Deb Nance at Readerbuzz said...

No snow in southeast Texas either. Glad you read the wonderful Electric Sheep book.

http://readerbuzz.blogspot.com/2016/01/childrens-multicultural-book-day.html

Iliana said...

I read The Unit a couple of years ago and absolutely loved it. You are right there is something of The Handmaid's Tale to it. Will have to put this book on my radar for when I'm in the mood for some dystopian fiction.

Suzanne Yester said...

I loved The Unit! In fact the book was passed around our book club and work place. It was the only book that the whole book club read and discussed that wasn't a choice for a book club read. The Electric Sheep book sounds interesting. As I enjoy Dystopian fiction I may have to give that one a try!

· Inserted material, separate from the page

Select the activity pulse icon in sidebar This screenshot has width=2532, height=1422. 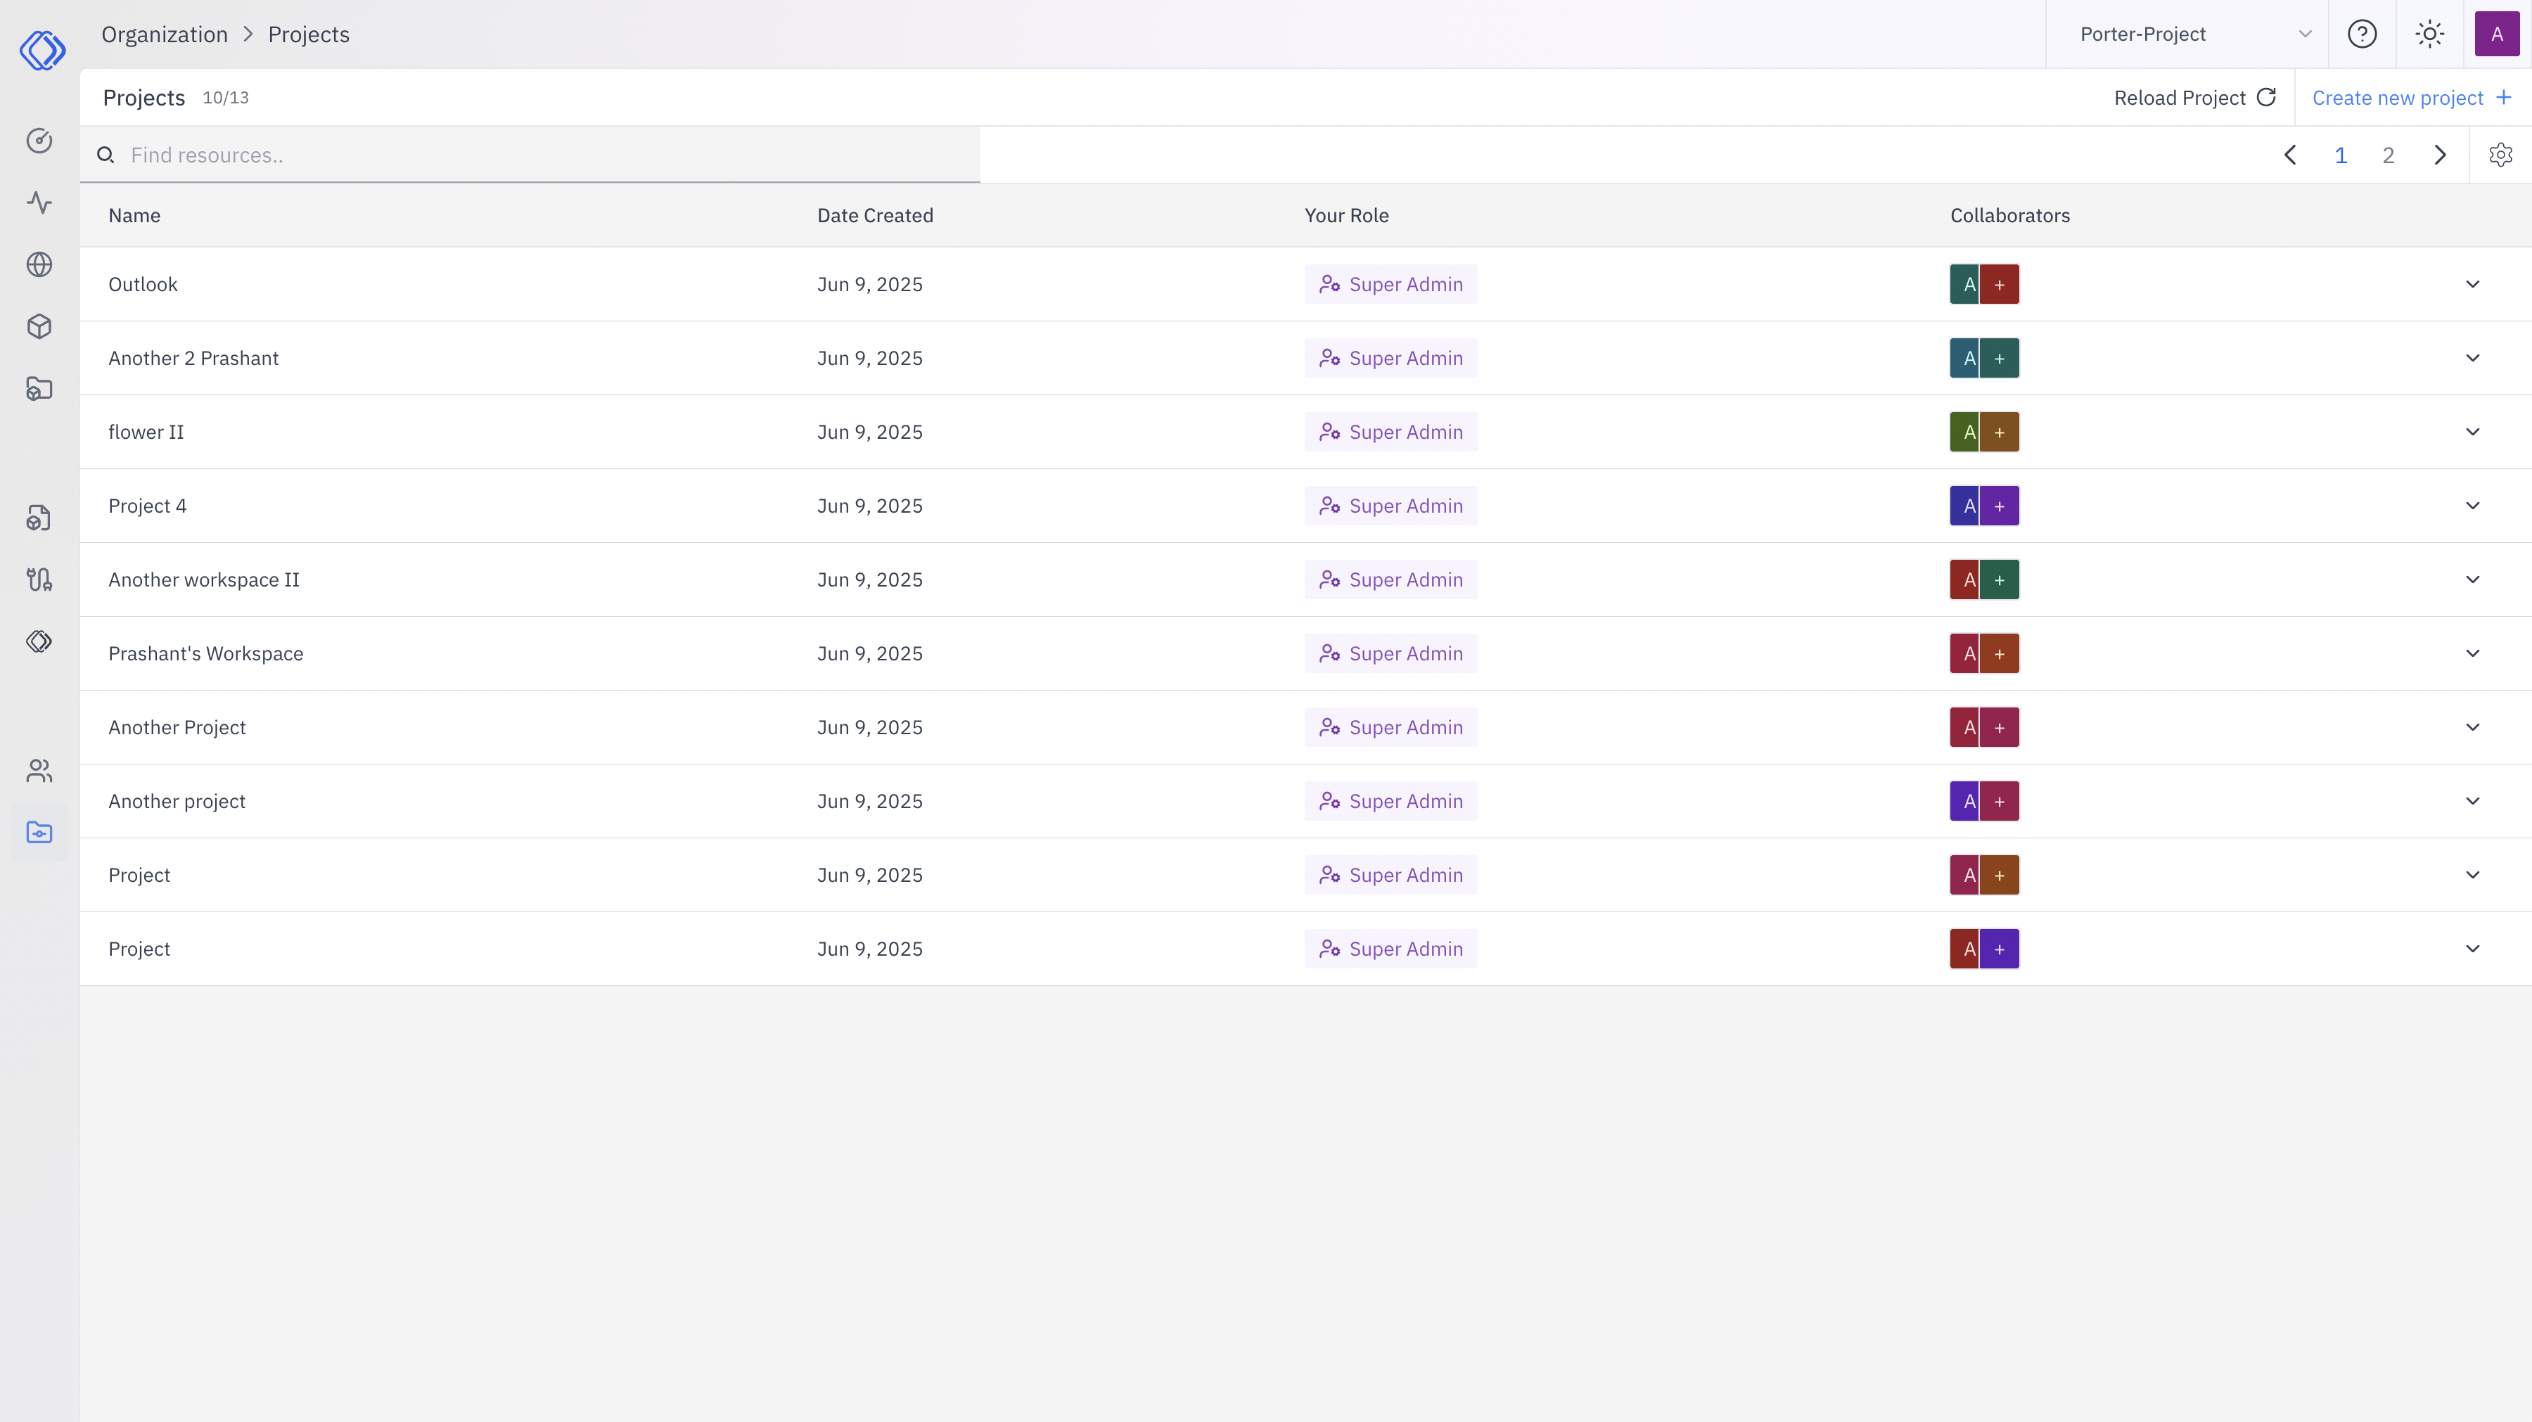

http://chickwithbooks.blogspot.com/2016/01/the-weather-outside-is-frightful-so.html

bibliophiliac said...

@DebNance-I'm glad too!

bibliophiliac said...

@Iliana-I'm glad you read and loved The Unit. So far I really like it. It has an oddly cool, calm tone that I like.

bibliophiliac said...

@Suzanne-Wow! How did I go so long without reading The Unit? Our school librarian told me about it!

Terra said...

I think I would like the Androids book and The Unit. I have read several post Apocalyptic novels recently and liked them: Dog Stars and Station Eleven.

bibliophiliac said...

@Terra-I loved Station Eleven! Dog Stars is on my shelf, I just haven't gotten to it yet. Another one that I read recently was California by Edan Lepucki.